FEATURE – Could "resurrection" crops survive drought and feed a hungry planet?
Scientist hopes that by putting resurrection plants’ survival skills into crops, the world’s population could be better fed CAPE TOWN, March 7 (Thomson Reuters Foundation) – Could harnessing the power of "resurrection plants" – with the ability to survive severe water shortages for years – hold the secret to feeding a hungry planet?
Jill Farrant, a biology professor at Cape Town University, hopes that by putting resurrection plants’ survival skills into crops, making them drought-tolerant, the world’s population could be better fed.
"Give (the plants) water, and they are fully active within 24 to 48 hours," Farrant told the Thomson Reuters Foundation at her office.

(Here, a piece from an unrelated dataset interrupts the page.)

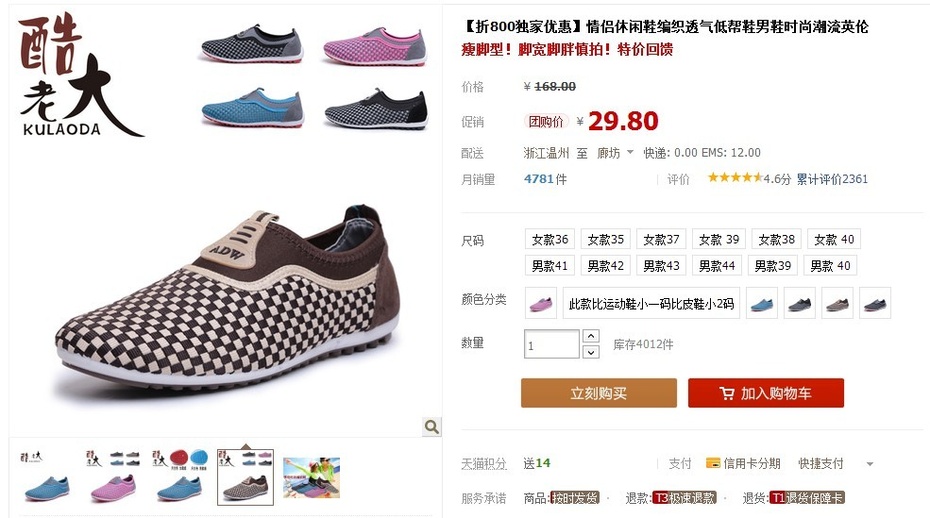Open the 累计评价2361 reviews link
The height and width of the screenshot is (518, 930).
tap(832, 179)
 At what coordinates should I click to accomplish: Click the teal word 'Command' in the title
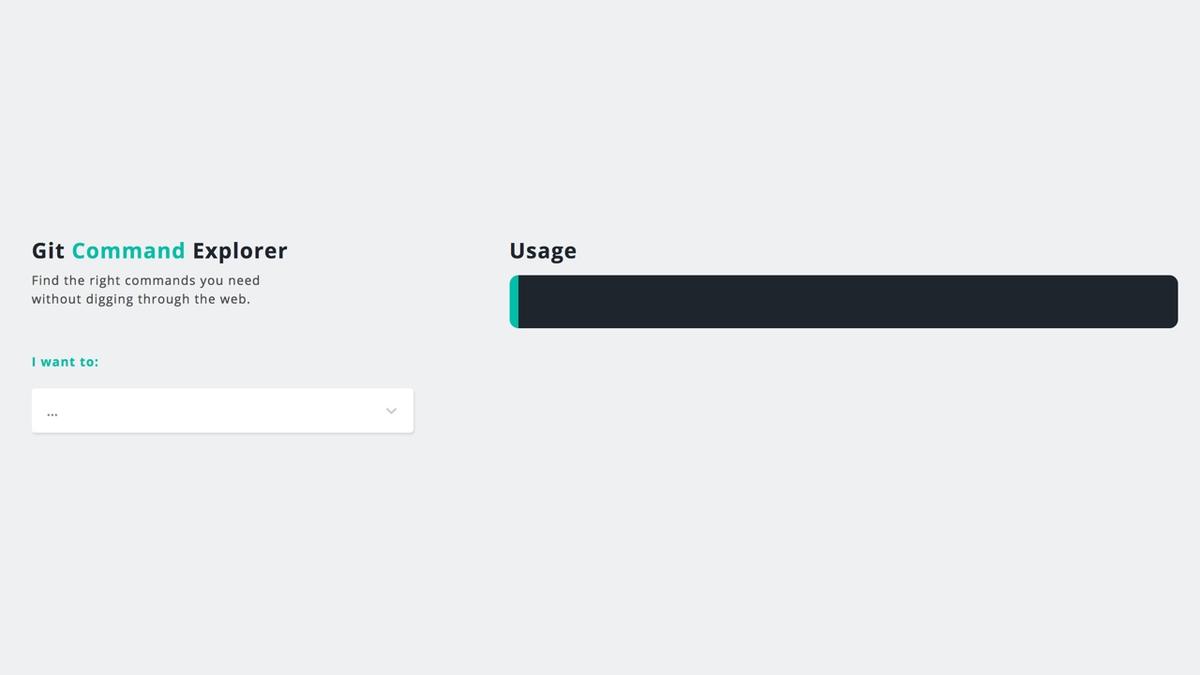coord(128,251)
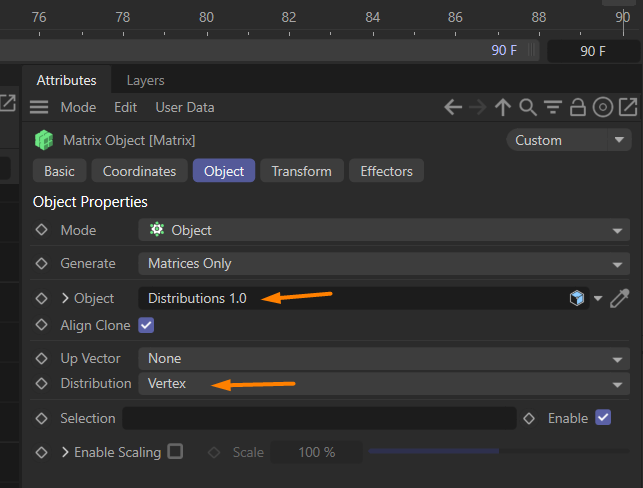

In Southern Africa, more than 21 million people need emergency assistance due to a food crisis after the region’s worst drought in 35 years and an infestation of the crop-damaging fall armyworm.
"Since all crops produce dry seeds, this implies that the genetic mechanisms for desiccation tolerance exist in crops," said Farrant.
By modifying the existing gene composition, Farrant and her team could potentially produce drought-tolerant crops.
Chikelu Mba of the U.N. Food and Agricultural Organisation (FAO) in Rome was hesitant to evaluate the potential of such technologies before seeing evidence-based testing and the impact of modified crops on the environment.
Small farmers growing maize – a crop that can produce bumper harvests but is susceptible to poor rainfall – may also be persuaded to switch to unmodified crops that are simply better able to resist drought, like beans, the FAO has said.
"Five years, and I’ll give you a resurrection plant that can provide crops," she said, adding that testing the drought-resistant crops might take a further five years.
"Then it is food on your plate, but it might be too long – people need food now."